13th February 2018 By: Ajoy K Das - Creamer Media Correspondent

KOLKATA (miningweekly.com) – India’s Union Cabinet has approved the second round of the Discovered Small Field Policy, paving the way for 60 small oilfields to be put up for auction.

These discovered small and unmonetised discoveries host an estimated 194.65-million tons of crude oil or crude oil equivalent natural gas. The approval of the policy will enable these blocks to be developed through competitive bidding, government officials said.

Of these discovered small blocks, 22 fields are currently held by national oil exploration and production major, ONGC, five by Oil India, 12 which had earlier been relinquished by developers and 21 which have failed to find any takers in previous auction rounds conducted by the government.

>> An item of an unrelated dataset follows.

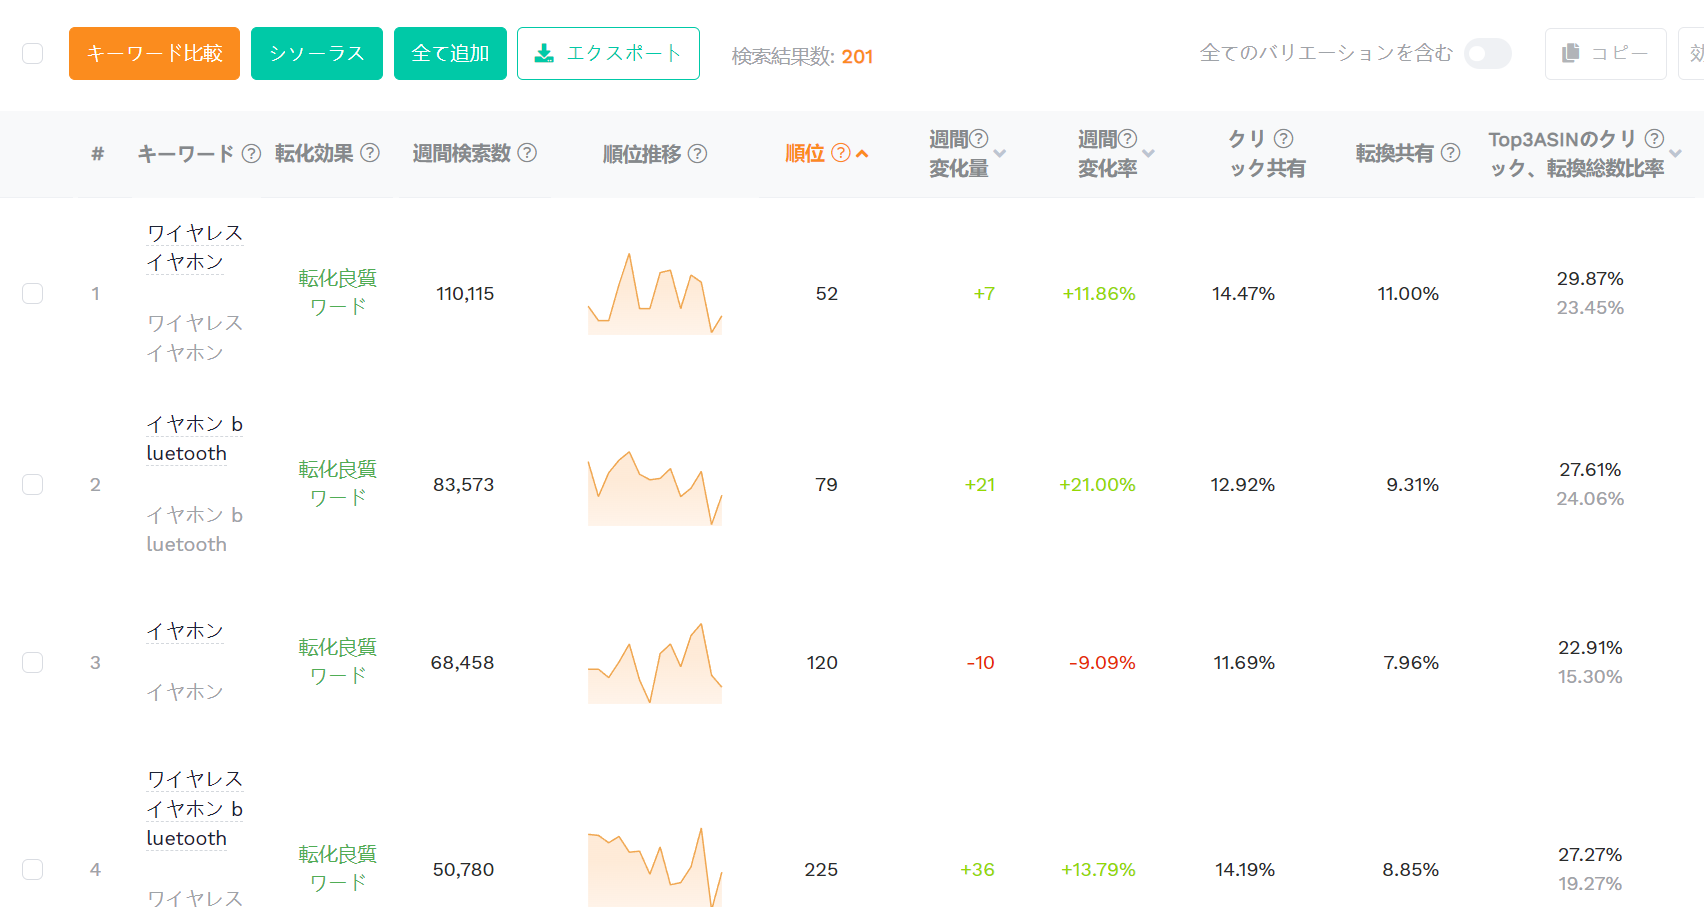Click the orange キーワード比較 button
This screenshot has width=1704, height=907.
[x=154, y=54]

Once small fields are put up for competitive bidding, it will open up the second auction platform in the oil and gas sector of the country. Last month, the government, after an eight-year hiatus started auctioning 55 major oil and gas fields under the newly framed Open Acreage Licensing Program (OALP).

Under OALP, part of the new Hydrocarbon Exploration Licensing Policy, exploration companies can carve out blocks of their choice and once expressions of interests are accepted by the government, the latter will hold an auction every six months to allocate the assets to successful bidders.

However, government officials have said that the “mood over the outcome of the two auction platforms, one currently open and another slated to commence, was cautious given the past response”.

It was pointed out that in the case of the auction opened last month for 55 fields, no international exploration and production major had shown interest to participate and responses had been confined to mostly Indian oil sector companies.

Similarly, in the first round of auction held for small discovered fields in 2016, when 67 fields were offered for development clubbed into 46 contracts, with estimated reserves of 80-million tons of oil and oil equivalent natural gas, a total of 30 contracts for only 43 fields were signed by 20 companies and one successful bidder refused to sign a contract.

The Petroleum and Natural Gas Ministry, thereafter, laid down that in future auctions, a participant that did not sign a contract despite a successful bid, would be barred from future auctions for least two years.

Meanwhile, a study of the Union Budget 2018/19, placed before the Parliament on February 1, shows that Indian government-owned oil exploration and production companies will invest a combined $13.9-billion in the next financial year, half of which will go into exploration and production projects.

However, the planned capital expenditure on exploration and production by the government companies in the next financial year would be lower than the $7.50-billion earmarked by the companies in 2017/18.